» **Task inputs**:
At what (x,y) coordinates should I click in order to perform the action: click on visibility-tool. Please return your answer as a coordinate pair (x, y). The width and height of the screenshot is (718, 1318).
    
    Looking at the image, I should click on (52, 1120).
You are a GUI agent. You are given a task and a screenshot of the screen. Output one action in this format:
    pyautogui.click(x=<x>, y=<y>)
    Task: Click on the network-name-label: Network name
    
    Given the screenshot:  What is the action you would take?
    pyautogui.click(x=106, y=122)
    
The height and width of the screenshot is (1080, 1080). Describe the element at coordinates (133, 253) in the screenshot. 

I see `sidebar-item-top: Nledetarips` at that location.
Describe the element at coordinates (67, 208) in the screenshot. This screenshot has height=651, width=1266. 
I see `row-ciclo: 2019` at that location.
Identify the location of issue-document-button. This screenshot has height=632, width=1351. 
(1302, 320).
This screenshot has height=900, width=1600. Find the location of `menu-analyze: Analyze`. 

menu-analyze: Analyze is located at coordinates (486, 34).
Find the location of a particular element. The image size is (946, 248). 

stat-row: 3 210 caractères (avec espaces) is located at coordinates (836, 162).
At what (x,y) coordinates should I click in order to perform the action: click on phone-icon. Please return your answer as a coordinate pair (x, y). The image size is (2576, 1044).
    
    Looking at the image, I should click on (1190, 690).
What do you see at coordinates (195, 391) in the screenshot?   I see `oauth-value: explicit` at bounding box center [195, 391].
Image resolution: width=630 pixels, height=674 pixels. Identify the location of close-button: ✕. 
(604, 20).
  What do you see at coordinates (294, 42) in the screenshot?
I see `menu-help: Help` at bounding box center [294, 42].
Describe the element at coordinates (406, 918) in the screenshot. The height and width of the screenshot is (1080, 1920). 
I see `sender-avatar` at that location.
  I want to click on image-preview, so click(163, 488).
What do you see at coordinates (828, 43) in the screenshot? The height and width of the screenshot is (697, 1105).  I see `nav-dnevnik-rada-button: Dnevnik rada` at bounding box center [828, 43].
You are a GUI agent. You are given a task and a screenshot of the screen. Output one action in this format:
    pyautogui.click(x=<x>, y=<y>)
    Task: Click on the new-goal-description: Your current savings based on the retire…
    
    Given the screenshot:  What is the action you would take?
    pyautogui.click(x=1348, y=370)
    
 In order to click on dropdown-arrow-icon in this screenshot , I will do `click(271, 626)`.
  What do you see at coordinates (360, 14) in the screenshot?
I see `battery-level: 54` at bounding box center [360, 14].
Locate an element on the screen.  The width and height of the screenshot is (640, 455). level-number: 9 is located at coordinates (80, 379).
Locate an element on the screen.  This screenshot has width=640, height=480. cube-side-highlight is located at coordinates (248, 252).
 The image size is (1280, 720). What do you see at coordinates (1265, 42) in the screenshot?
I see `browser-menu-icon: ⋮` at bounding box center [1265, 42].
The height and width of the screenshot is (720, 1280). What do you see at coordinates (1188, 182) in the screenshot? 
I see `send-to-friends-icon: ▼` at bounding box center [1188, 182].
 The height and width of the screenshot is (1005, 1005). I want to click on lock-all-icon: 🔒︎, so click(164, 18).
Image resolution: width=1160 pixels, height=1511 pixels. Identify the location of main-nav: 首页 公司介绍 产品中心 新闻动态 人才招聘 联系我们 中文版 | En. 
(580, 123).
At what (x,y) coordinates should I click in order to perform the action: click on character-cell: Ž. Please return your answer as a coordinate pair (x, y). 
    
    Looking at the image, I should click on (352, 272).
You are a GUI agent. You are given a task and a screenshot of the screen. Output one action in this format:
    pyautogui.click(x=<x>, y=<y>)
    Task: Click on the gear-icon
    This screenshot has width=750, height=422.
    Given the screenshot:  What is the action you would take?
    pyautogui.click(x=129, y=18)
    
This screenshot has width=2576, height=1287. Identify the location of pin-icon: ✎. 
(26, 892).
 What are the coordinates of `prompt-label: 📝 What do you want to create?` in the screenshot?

» **Work to be completed**: Reproduce everything from the line containing "coordinates (248, 252)." down to the end of the data above, keeping each line unchanged.

» **Solution for this exercise**:
Locate an element on the screen.  This screenshot has width=640, height=480. cube-side-highlight is located at coordinates (248, 252).
 The image size is (1280, 720). What do you see at coordinates (1265, 42) in the screenshot?
I see `browser-menu-icon: ⋮` at bounding box center [1265, 42].
The height and width of the screenshot is (720, 1280). What do you see at coordinates (1188, 182) in the screenshot? 
I see `send-to-friends-icon: ▼` at bounding box center [1188, 182].
 The height and width of the screenshot is (1005, 1005). I want to click on lock-all-icon: 🔒︎, so click(164, 18).
Image resolution: width=1160 pixels, height=1511 pixels. Identify the location of main-nav: 首页 公司介绍 产品中心 新闻动态 人才招聘 联系我们 中文版 | En. 
(580, 123).
At what (x,y) coordinates should I click in order to perform the action: click on character-cell: Ž. Please return your answer as a coordinate pair (x, y). 
    
    Looking at the image, I should click on (352, 272).
You are a GUI agent. You are given a task and a screenshot of the screen. Output one action in this format:
    pyautogui.click(x=<x>, y=<y>)
    Task: Click on the gear-icon
    This screenshot has width=750, height=422.
    Given the screenshot:  What is the action you would take?
    pyautogui.click(x=129, y=18)
    
This screenshot has width=2576, height=1287. Identify the location of pin-icon: ✎. 
(26, 892).
 What are the coordinates of `prompt-label: 📝 What do you want to create?` in the screenshot?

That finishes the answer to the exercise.